**Work request**
Continue the article on wolves gaining darker coats from domestic dogs, starting after its last sentence.

**Text segment**
Last year’s TV program with Martin Clunes ‘A Man and his Dogs’ demonstrated how the domestic dog was descendent from wolves, and contained 99.8% wolf DNA. This surprised a lot of dog owners, but now scientists claim that the humble dog could enable its ancestor to survive, by offering some of its genetics back.
Genetic analysts have been studying wolves in Europe and America, and have found that North American wolves have developed darker coats through mating with domestic dogs, which has enabled them to adapt and survive in their new environments.
Stanford University’s Greg Barsh explains:
We usually think that dogs developed from wolves. The work shows an example where dogs gave something back to wolves.
It is believed that wolves with lighter coats are under threat as their habitats die out, and a darker coat could help them adapt easier.
Wolf expert Marco Musiani, who was involved in the research, states:
Domestication of dogs has led to dark-coloured coats in wolves, which has proven to be a valuable trait for wolf populations as their arctic habitat shrinks.

**Source information**
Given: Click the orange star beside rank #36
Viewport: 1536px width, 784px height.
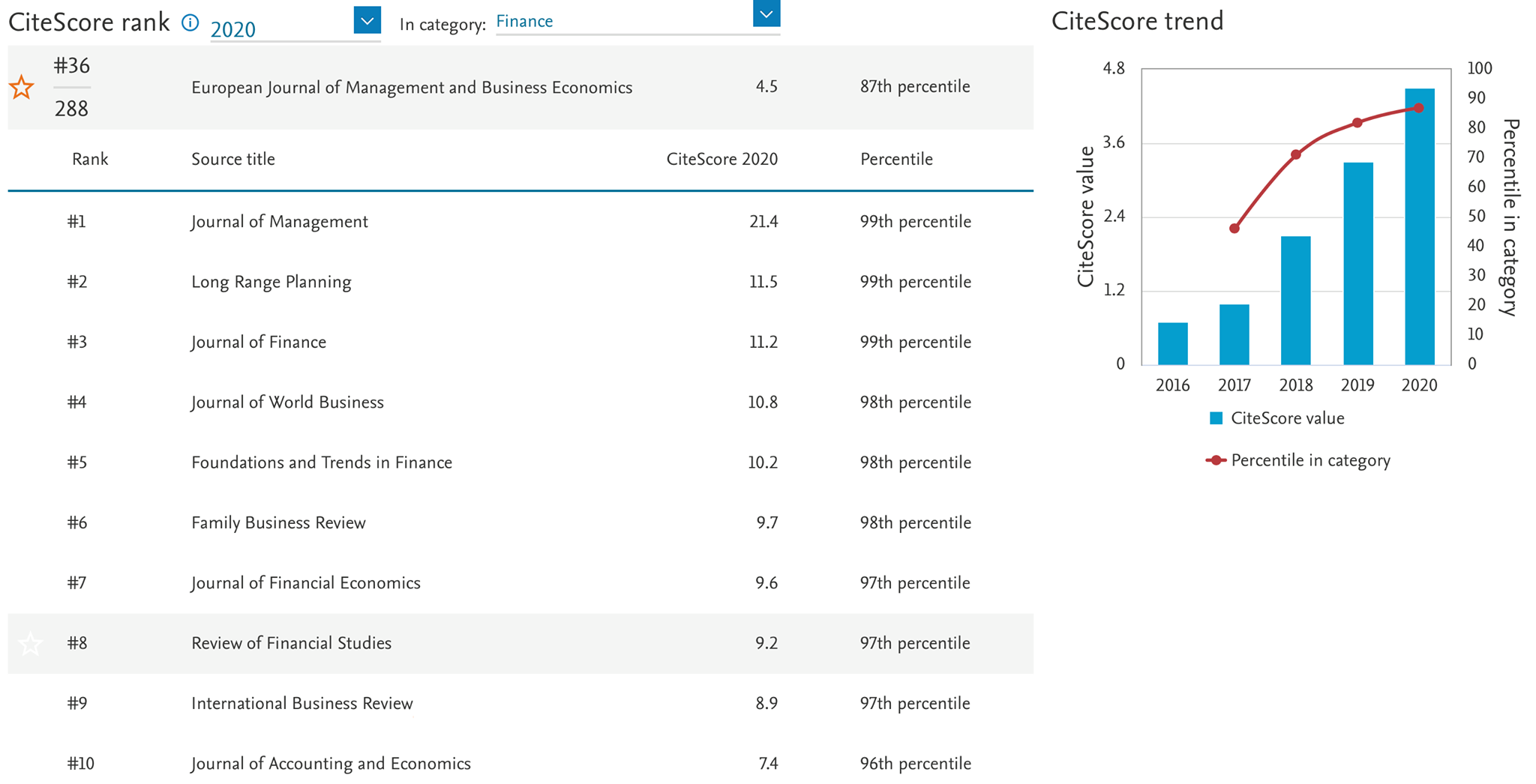Looking at the screenshot, I should [22, 88].
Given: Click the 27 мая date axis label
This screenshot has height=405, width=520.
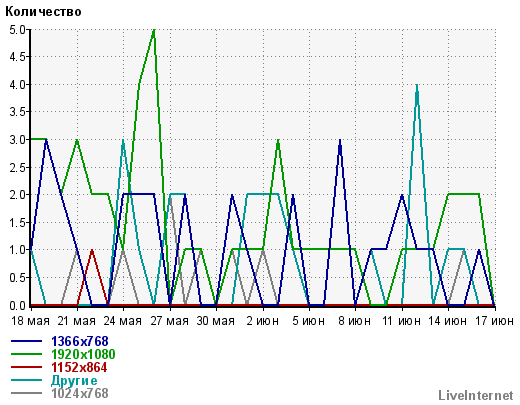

**Response area**
It also shows that human activities can help enrich the genetic diversity of wild animal populations, which is a very unexpected finding.
It is somewhat ironic that a trait that was created by humans may now prove to be beneficial for wolves as they deal with human-caused changes to their habitat.
It is believed by scientists that the black wolf is a product of grey wolves and domestic dogs breeding with each other approximately 10,000 years ago when the dogs were brought to the continent by Native Americans.
It also believed that the dogs themselves became extinct, and dogs that now live in America are descendants of European dogs.
Greg Barsh continued:
We were really surprised to find that domestic animals can serve as a genetic reservoir that can benefit the natural populations from which they were derived.
It’s also fascinating to think that a portion of the first Native American dogs, which are now extinct, may live on in wolves.
Wildlife biologists don’t really think that wolves rely much on camouflage to protect themselves or to increase their hunting success.
It’s possible there is something else going on here. For example, the protein responsible for the coat colour difference has been implicated, in humans, in inflammation and infection, and therefore might give black animals an advantage that is distinct from its effect on pigmentation.